*** Opening DATASET ***
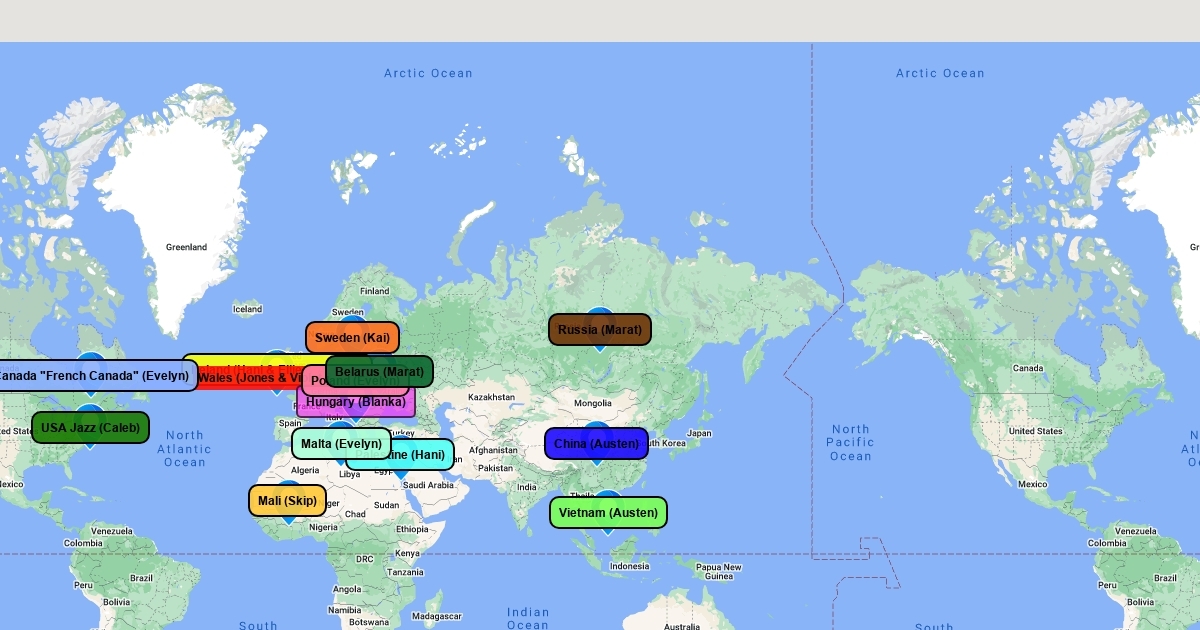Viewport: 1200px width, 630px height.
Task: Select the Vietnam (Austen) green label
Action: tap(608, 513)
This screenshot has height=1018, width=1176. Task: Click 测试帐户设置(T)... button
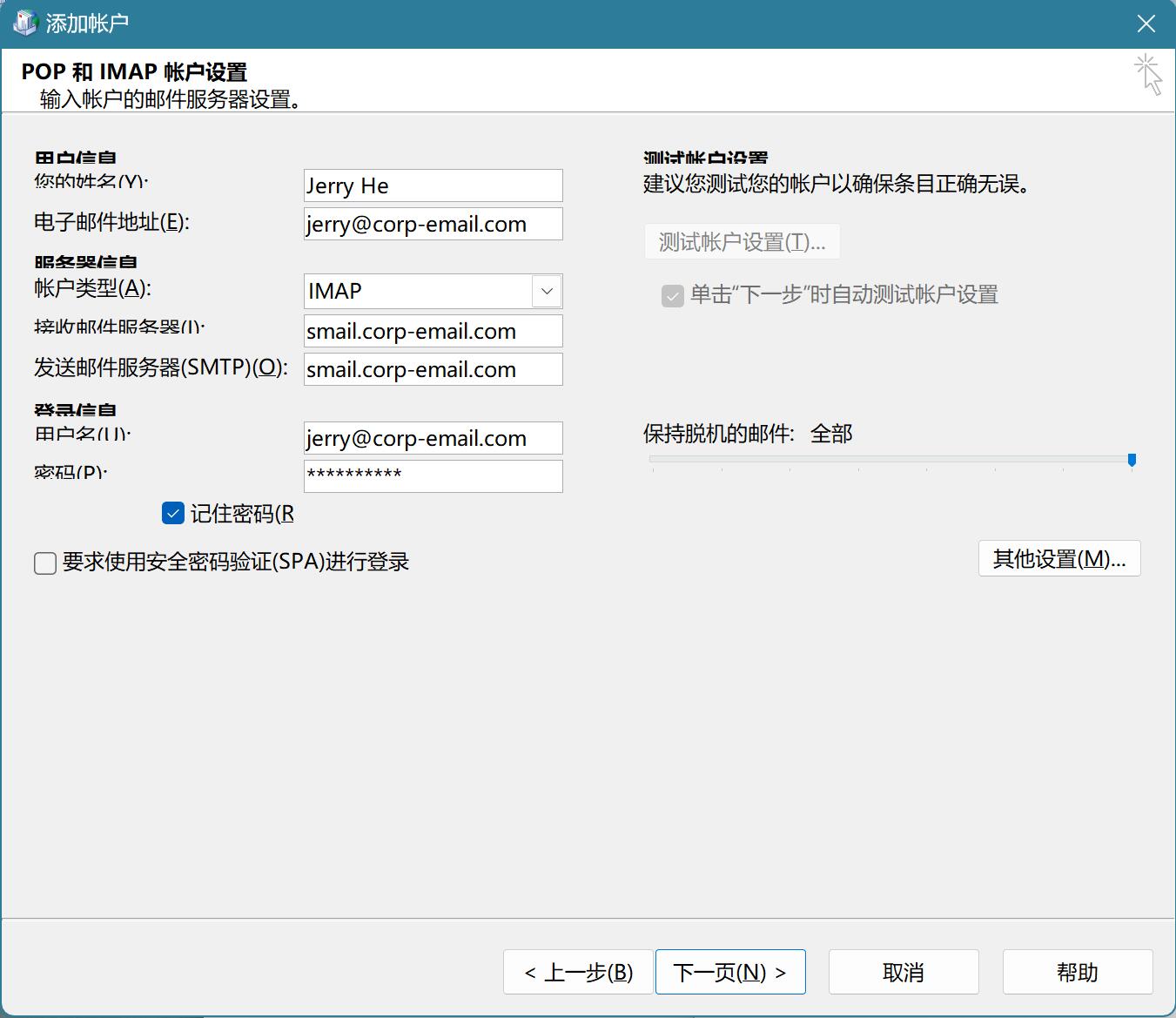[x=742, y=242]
*** Closing DATASET ***
▶ **TASK DIRECTIONS**
From the line containing "This screenshot has" to the final line above, both included, transcribe every line exactly and leave all pictures out.

▶ **ANSWER TO THIS EXERCISE**
This screenshot has height=1018, width=1176. Task: Click 测试帐户设置(T)... button
[x=742, y=242]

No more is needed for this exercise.